Word for word, please restate the line containing "This screenshot has height=946, width=560." and all the lines that follow it to the end of the data.

::::

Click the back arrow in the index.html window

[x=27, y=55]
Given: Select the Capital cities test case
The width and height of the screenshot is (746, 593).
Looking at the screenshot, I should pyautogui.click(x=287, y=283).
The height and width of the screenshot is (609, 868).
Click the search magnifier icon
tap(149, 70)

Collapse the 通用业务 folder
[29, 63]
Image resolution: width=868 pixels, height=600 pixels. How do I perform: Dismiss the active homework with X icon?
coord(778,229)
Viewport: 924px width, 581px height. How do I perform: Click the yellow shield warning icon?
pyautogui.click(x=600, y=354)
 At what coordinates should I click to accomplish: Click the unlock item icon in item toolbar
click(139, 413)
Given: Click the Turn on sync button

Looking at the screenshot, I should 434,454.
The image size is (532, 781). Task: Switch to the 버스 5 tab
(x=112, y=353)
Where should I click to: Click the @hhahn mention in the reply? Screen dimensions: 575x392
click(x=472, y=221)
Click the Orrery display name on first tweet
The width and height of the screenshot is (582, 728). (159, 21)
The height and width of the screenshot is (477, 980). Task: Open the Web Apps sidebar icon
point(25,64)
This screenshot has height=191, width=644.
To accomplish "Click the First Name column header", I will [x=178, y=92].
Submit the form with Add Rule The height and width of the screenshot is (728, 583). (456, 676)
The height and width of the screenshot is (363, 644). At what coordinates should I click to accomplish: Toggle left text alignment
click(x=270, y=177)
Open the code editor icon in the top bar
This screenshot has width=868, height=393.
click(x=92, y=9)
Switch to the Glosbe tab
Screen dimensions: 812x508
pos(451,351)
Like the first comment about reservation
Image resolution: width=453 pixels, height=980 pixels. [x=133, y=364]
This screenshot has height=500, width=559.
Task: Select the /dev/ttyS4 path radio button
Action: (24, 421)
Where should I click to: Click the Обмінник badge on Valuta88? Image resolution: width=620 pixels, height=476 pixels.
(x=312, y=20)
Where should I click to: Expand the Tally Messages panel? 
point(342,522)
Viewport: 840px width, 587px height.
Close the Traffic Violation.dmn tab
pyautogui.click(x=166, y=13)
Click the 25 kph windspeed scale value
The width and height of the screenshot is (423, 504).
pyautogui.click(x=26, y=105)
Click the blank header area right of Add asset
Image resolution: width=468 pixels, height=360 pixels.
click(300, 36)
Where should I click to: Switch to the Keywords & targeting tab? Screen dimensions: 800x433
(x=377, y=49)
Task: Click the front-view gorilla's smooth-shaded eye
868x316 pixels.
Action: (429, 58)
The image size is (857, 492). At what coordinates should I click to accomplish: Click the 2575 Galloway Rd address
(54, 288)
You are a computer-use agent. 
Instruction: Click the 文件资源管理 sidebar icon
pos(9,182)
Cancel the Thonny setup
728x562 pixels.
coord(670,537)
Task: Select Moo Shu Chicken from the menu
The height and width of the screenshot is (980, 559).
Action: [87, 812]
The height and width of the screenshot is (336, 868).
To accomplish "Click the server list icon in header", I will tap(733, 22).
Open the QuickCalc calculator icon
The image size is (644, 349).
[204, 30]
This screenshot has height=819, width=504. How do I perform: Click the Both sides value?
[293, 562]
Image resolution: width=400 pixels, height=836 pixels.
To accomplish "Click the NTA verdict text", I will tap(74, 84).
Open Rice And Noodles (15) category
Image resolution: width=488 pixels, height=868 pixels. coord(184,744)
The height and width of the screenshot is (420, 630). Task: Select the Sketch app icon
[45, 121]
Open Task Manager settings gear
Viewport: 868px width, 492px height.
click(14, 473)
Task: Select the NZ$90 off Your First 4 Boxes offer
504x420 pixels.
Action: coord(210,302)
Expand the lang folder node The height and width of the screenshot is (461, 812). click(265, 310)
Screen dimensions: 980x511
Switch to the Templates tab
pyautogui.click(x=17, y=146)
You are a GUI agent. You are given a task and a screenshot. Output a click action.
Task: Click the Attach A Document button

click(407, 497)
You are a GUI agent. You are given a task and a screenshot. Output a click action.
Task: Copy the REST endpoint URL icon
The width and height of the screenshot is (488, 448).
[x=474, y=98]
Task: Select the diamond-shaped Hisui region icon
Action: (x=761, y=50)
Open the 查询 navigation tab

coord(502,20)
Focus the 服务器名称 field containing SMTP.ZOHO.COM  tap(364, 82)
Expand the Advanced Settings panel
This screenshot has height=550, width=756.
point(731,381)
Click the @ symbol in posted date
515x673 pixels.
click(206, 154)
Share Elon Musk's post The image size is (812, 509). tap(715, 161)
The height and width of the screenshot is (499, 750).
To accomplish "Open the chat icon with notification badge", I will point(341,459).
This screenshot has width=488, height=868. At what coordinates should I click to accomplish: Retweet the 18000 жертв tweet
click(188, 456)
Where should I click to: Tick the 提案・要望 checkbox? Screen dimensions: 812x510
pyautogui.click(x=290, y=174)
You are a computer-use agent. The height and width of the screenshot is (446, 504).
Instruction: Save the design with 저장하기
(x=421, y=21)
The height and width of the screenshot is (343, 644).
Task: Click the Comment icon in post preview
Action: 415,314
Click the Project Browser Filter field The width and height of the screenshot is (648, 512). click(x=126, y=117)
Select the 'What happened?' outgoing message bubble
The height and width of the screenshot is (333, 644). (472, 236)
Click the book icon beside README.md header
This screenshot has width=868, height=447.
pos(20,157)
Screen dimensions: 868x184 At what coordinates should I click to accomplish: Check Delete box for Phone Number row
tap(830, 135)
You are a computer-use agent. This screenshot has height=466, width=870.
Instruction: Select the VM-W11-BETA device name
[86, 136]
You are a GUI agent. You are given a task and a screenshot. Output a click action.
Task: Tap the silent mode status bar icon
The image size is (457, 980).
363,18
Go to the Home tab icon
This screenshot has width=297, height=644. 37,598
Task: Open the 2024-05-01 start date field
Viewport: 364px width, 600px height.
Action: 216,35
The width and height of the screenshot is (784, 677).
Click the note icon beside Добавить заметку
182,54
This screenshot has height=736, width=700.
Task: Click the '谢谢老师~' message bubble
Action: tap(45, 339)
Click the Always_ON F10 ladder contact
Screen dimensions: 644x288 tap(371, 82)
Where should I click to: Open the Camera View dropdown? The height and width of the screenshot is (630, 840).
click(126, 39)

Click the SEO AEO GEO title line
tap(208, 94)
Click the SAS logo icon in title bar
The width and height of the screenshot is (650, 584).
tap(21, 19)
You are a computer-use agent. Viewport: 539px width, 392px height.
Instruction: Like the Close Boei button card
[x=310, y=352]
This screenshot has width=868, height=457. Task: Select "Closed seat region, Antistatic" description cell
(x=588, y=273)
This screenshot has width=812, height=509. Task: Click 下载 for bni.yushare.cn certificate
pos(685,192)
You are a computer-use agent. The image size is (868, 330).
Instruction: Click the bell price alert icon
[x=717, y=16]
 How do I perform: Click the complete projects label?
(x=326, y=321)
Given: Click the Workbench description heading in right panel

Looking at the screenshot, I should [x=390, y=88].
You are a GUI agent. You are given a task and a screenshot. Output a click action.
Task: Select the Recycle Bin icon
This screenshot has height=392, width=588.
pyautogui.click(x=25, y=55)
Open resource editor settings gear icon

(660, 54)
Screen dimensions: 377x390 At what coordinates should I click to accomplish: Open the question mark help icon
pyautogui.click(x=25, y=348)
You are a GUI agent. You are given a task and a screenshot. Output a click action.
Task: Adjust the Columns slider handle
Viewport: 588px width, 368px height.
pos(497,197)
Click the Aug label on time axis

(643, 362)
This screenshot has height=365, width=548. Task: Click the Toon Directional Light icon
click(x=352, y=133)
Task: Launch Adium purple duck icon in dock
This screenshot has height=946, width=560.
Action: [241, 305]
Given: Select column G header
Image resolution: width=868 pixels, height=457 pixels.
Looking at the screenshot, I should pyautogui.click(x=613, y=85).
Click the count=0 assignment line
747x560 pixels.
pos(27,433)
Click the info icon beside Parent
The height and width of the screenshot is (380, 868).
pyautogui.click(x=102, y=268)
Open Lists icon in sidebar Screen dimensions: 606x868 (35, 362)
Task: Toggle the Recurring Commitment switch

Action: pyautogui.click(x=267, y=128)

::::

> [Answer area]:
This screenshot has height=946, width=560.
Action: [241, 305]
Given: Select column G header
Image resolution: width=868 pixels, height=457 pixels.
Looking at the screenshot, I should pyautogui.click(x=613, y=85).
Click the count=0 assignment line
747x560 pixels.
pos(27,433)
Click the info icon beside Parent
The height and width of the screenshot is (380, 868).
pyautogui.click(x=102, y=268)
Open Lists icon in sidebar Screen dimensions: 606x868 (35, 362)
Task: Toggle the Recurring Commitment switch

Action: pyautogui.click(x=267, y=128)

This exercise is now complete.